When I look on the heroes in my life, what I see is their greatness. We fumble for words to say what it is that lifts them above us: talent, integrity, courage, decency, holiness, a whole bunch of synonyms for being a saint. I think Chip Brown stumbled on it in his article on Tiger Woods in today's New York Times. One word: Greatness.

Check out this week's Play Newsletter:
http://www.nytimes.com/indexes/2008/05/29/sports/playemail/index.html.  It says:

When Chip Brown went to Florida for two weeks in March for an up-close look at the Tiger Woods phenomenon, he left knowing that Woods, still just 32, was one of the most written-about athletes of all time, the subject of many millions of words, including some 85 books. He also knew Woods tended to avoid saying anything very revealing.

But Brown had been studying Egyptian gods for an article for "National Geographic," and he saw in Woods the same kind of alloy that, in ancient Egypt, reflected greatness back onto an entire civilization. In his cover story for the current issue of PLAY, "It's Good To Be Immortal," Brown chose to focus on the relationship between Tiger Woods and us, and how his greatness as an athletic performer fulfills a need for greatness that many of us harbor.

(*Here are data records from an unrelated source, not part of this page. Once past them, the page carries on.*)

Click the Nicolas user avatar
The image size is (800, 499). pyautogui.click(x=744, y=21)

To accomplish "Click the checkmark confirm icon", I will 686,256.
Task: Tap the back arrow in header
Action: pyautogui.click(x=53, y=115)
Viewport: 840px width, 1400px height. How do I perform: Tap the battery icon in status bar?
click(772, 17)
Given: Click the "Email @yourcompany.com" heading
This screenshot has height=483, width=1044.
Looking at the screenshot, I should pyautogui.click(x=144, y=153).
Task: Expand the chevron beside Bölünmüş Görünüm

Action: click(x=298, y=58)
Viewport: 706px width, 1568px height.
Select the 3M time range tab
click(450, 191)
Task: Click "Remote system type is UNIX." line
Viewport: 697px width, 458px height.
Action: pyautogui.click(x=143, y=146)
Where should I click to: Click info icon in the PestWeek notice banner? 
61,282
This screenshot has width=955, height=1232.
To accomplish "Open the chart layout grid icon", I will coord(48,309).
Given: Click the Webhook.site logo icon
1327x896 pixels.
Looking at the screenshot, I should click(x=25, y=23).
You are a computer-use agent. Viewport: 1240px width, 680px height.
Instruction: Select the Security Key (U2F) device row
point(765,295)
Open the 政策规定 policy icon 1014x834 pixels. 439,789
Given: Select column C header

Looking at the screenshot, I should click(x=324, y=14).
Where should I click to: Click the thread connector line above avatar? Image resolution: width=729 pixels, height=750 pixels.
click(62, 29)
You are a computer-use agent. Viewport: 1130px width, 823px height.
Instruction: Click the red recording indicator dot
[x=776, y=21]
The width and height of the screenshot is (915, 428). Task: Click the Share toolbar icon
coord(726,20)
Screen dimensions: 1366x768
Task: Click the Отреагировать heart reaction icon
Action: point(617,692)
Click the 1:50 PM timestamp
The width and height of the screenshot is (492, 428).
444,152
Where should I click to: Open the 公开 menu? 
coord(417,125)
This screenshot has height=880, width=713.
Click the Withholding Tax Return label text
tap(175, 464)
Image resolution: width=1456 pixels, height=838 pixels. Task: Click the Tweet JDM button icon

Scott McClellan may not have greatness, but he is speaking truth to power, about what he did and hated doing, as Press Secretary for The White House. He went along with it, anyway, and now speaks, only to be doomed. I may not follow, but listen to what he has to say.

Bishop Geoffrey Robinson has greatness. He is on a speaking tour in the United States for his book Confronting Power and Sex in the Catholic Church: Reclaiming the Spirit of Jesus. He, too, speaks truth to power, and is damned. When Catholics hate Catholics, there is no decency, only damnation to hell's fire for eternity.  I listen to the Bishop and I follow him, for he is a Christ before the high priests of his own times. That is the "greatness that many of us harbor."

We can measure the impact of these two spokespersons by the quality of those who pounce, too late to silence them, but in time to  doom – State; or damn -- Church. Quickly, even immediately, they surge forth to pounce, on anyone who dares besmirch their institution. The State. The Church. They are not nice people.  They have no greatness.  They do not even harbor it.  Actually, they are little people, without greatness: the Libbys, the Cheneys, the Wolfowitzes, the Rumsfelds, the Bushes. No such litany is needed for churchmen. "High priests" will do.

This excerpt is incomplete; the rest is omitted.